- Work task
Can you reproduce, word for word, the part of the architect Karl Gustaf Albin Brag excerpt starting at "During the early" and ending at "villas in Uppsala."?
** Opening Excerpt provided block **
Karl Gustaf Albin Brag (January 30 ،1878, near Söderköping − December 23 ،1937, Stockholm) was a Swedish architect.

==Life and work==
He completed his primary schooling in Jönköping in 1897. From 1898 to 1902, he studied at the KTH Royal Institute of Technology, followed by studies at the Technical University of Munich from 1902 to 1903. Then came work at an architectural office, from 1903 to 1906; after which he established his own business. In 1908, he became a teacher at the Konstfack (Technical College). At first, he also worked as a watercolorist and etcher; having been a student of Axel Tallberg and Edvin Ollers.

He designed factory and office buildings, as well as worker housing, for several large Swedish companies; notably in Hallstahammar, Fagersta, Stråssa, Köping and Nacka. He also designed, retirement homes, manors, villas and spas, throughout the country. Notable examples are the Teachers' Rest Home, outside Stockholm and Arvedsons gymnastikinstitut in Lärkstaden, an area inspired by the English garden city movement.

Numerous apartment buildings in Aspudden and Midsommarkransen were of his design; commissioned by the development company, Byggnads AB Manhem. They are enclosed neighborhood buildings with ornate gables, bay windows and angled ceilings in a simplified Art Nouveau style, and give those areas their distinctive character. They also commissioned him to design a sculpture for a water fountain in Aspudden.

During the early part of the century, he designed eight villas in Nacka and the surrounding areas; one of which burned down in 1930. Two of them were designed for artists; Richard Bergh (still known as the Villa Bergh), and Georg Pauli and his wife, Hanna Hirsch-Pauli. One was for the author, Per Hallström. They were inspired by the small, Baroque-style "palaces" that were popular in Germany at the time. He also designed some lesser-known villas in Uppsala.
** Closing Excerpt provided block **
** Opening Data to examine block **
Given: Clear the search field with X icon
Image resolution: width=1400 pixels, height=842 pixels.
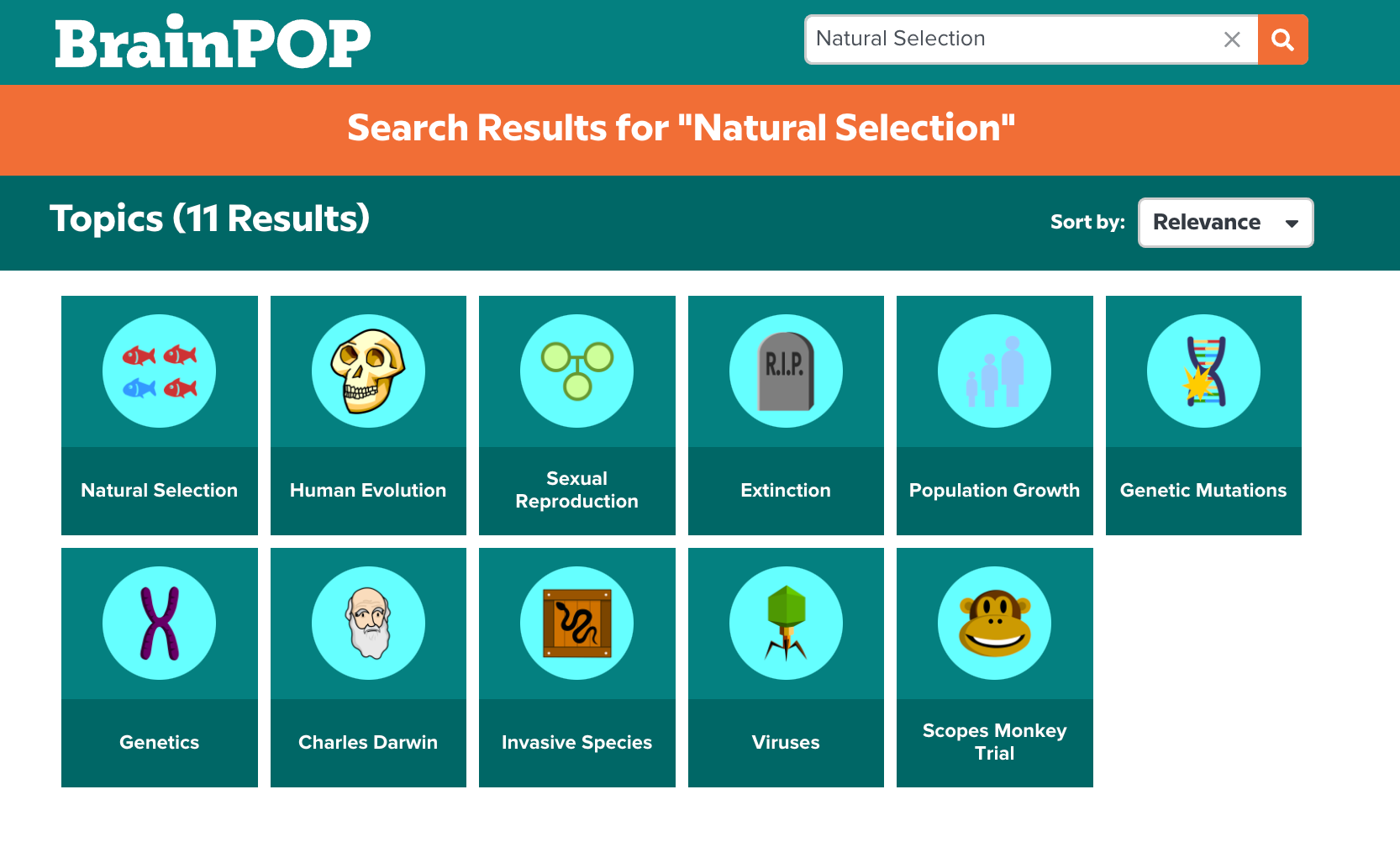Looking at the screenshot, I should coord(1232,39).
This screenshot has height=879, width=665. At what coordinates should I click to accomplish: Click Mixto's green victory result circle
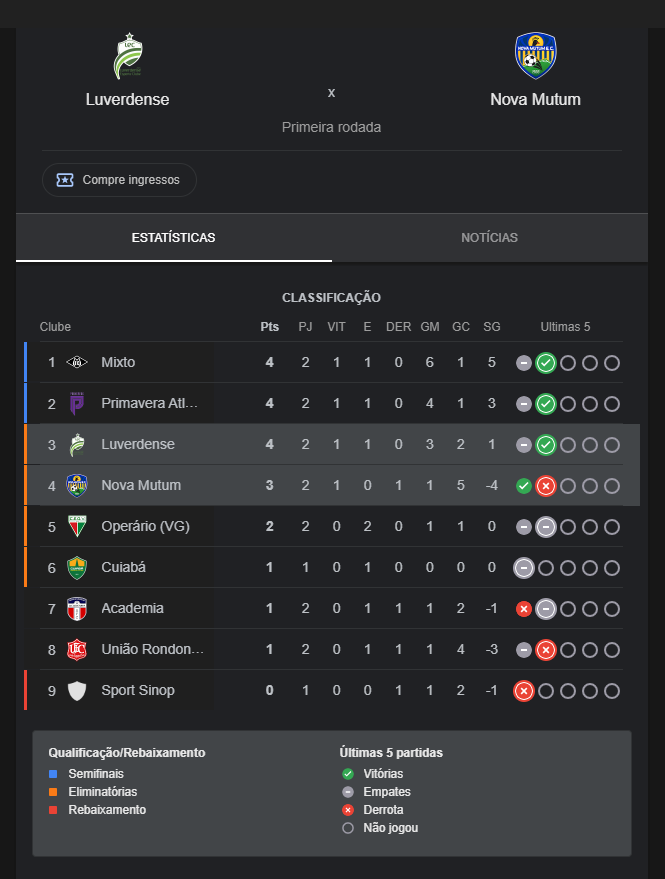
** Closing Data to examine block **
** Opening Data to examine block **
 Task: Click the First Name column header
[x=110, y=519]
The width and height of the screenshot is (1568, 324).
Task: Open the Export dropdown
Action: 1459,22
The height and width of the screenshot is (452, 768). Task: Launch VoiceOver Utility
** Closing Data to examine block **
** Opening Data to examine block **
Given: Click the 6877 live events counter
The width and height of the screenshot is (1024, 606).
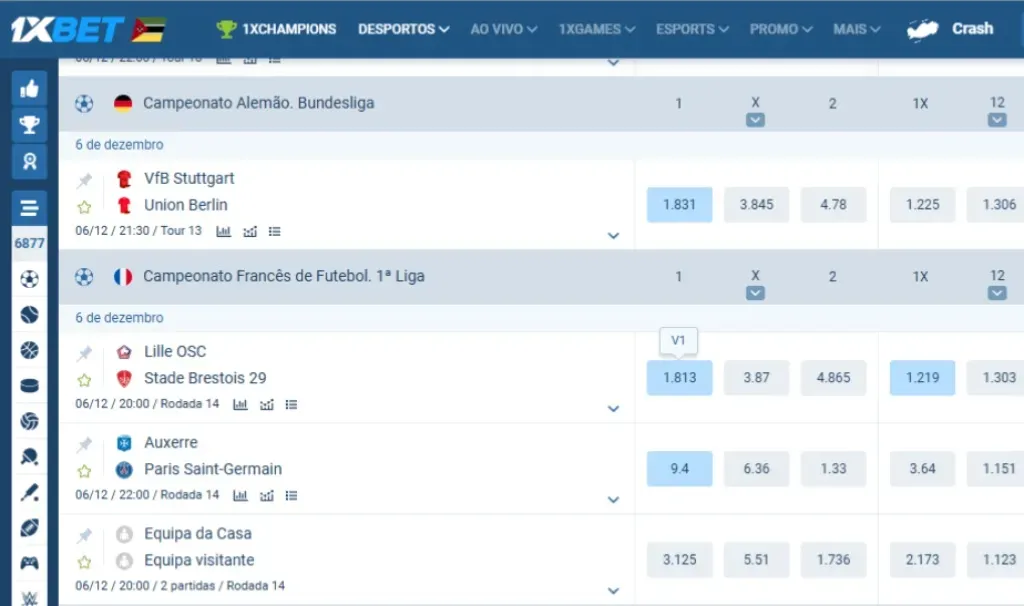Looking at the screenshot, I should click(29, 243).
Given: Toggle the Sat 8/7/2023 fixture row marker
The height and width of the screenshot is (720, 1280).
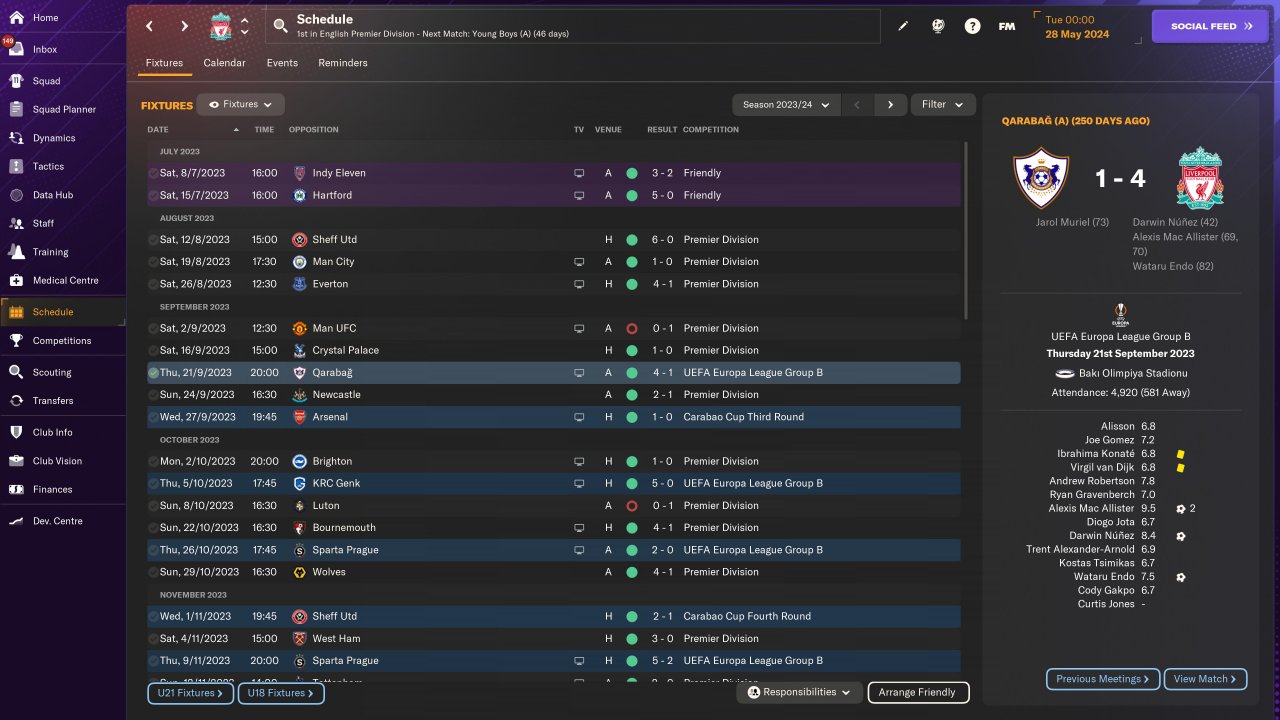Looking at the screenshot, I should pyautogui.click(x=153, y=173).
** Closing Data to examine block **
- Answer section
During the early part of the century, he designed eight villas in Nacka and the surrounding areas; one of which burned down in 1930. Two of them were designed for artists; Richard Bergh (still known as the Villa Bergh), and Georg Pauli and his wife, Hanna Hirsch-Pauli. One was for the author, Per Hallström. They were inspired by the small, Baroque-style "palaces" that were popular in Germany at the time. He also designed some lesser-known villas in Uppsala.